**EXCERPT TO READ:**
Notes On and From a Fifty-Percenter
Hey, guys,
I’m sure you’ve had this problem many times in your life: you think up a
brilliant idea that you believe will benefit everyone. An idea like, say, for example, World War
II, that you think everyone will go crazy about! Then you present the idea to the most
significant other person in your life, and she (no sexism intended) can only
see the downside of your idea such as, say, unimaginable and endless
carnage, verbally destroys your idea, and then, most importantly, looks at you
like you only have half a brain!
Don’t you
hate when that happens?
Guess what,
guys? It turns out that they’re right,
and now there’s scientific proof to back up their beliefs that we only use half
of our brains!
Now don’t
you really hate when this happens?
Here are the
facts, ma’am: the University of Pennsylvania recently released the results of a
study which determined that men have neural pathways running the length of
their two brain hemispheres. On the
other hand, women were found to have more powerful connections running between the two hemispheres of the
brain. The study, using a type of brain
imaging known as diffusion tensor imaging, led researchers to conclude that
women are capable of using their full brain, while men are more likely to only
use half of their brain.
One of the
researchers, who happened to be male, pointed out that, in all fairness, each
hemisphere counts as a complete human being. The article about the report, published in The Philadelphia Inquirer,
emphasized that it is possible to function at a high level while using just one
of the two hemispheres. We should point
out that the Inquirer article was written by a grrl!
Thank you,
science!

**DATASET CONTENT:**
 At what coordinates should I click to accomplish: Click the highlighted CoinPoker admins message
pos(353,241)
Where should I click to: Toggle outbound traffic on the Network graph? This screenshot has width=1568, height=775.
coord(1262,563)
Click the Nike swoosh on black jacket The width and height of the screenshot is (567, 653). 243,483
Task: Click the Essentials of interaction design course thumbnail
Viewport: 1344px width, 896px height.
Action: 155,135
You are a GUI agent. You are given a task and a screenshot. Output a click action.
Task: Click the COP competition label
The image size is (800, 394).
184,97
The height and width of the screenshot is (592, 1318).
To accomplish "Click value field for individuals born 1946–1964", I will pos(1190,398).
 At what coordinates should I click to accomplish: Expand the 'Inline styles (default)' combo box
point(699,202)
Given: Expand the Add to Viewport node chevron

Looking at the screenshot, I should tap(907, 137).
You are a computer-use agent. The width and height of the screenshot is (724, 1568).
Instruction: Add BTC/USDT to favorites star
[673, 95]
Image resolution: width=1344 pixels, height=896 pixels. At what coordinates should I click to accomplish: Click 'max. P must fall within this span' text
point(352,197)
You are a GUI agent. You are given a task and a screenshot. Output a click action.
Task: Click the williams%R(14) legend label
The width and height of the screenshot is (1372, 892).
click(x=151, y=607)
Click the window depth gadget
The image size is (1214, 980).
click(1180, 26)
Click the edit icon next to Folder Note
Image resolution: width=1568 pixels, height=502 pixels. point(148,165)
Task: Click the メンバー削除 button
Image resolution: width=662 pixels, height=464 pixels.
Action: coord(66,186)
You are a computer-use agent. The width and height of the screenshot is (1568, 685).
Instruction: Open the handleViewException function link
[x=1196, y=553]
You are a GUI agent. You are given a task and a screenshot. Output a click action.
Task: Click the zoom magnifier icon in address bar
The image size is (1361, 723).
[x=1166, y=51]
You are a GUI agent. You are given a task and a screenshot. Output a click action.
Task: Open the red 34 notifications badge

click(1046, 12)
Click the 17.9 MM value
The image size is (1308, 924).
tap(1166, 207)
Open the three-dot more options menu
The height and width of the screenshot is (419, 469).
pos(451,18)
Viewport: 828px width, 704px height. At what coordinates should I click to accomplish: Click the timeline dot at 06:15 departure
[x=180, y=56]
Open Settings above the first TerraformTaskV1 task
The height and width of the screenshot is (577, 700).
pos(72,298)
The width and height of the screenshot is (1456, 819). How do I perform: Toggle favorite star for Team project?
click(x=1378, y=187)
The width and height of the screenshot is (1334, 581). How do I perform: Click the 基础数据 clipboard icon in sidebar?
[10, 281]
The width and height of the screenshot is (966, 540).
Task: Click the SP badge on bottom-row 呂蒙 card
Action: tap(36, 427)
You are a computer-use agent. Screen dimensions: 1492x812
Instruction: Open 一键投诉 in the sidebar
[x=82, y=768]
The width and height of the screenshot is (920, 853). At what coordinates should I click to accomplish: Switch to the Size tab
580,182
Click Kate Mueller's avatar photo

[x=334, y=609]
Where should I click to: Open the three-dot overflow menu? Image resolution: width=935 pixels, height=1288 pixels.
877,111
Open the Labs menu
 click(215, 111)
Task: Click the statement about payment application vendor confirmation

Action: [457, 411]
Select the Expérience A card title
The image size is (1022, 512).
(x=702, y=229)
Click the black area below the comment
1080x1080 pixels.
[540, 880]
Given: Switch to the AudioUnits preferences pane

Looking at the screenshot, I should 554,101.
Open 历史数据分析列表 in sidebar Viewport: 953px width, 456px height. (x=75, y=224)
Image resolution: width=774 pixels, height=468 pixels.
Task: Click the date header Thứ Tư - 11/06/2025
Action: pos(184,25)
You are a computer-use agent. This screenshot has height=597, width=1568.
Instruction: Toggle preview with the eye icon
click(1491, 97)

**TO BE DONE:**
A. In the column on brain hemispheres, replace "diffusion tensor imaging" with "magnetic resonance imaging" and write out the passage that begins at the words "Here are the" and stops after "of their brain.".
B. Do these statements agree with the column on brain hemispheres? Answer yes or no for each, and quote the words that decide it. (i) The study was released by the University of Pennsylvania. (ii) The researcher who said each hemisphere counts as a complete human being was female. (iii) The article about the report was published in The Philadelphia Inquirer.

**SOLUTIONS TO THE EXERCISE:**
A.
Here are the
facts, ma’am: the University of Pennsylvania recently released the results of a
study which determined that men have neural pathways running the length of
their two brain hemispheres. On the
other hand, women were found to have more powerful connections running between the two hemispheres of the
brain. The study, using a type of brain
imaging known as magnetic resonance imaging, led researchers to conclude that
women are capable of using their full brain, while men are more likely to only
use half of their brain.

B.
(i) Yes: "the University of Pennsylvania recently released the results of a study"
(ii) No: "One of the researchers, who happened to be male"
(iii) Yes: "published in The Philadelphia Inquirer"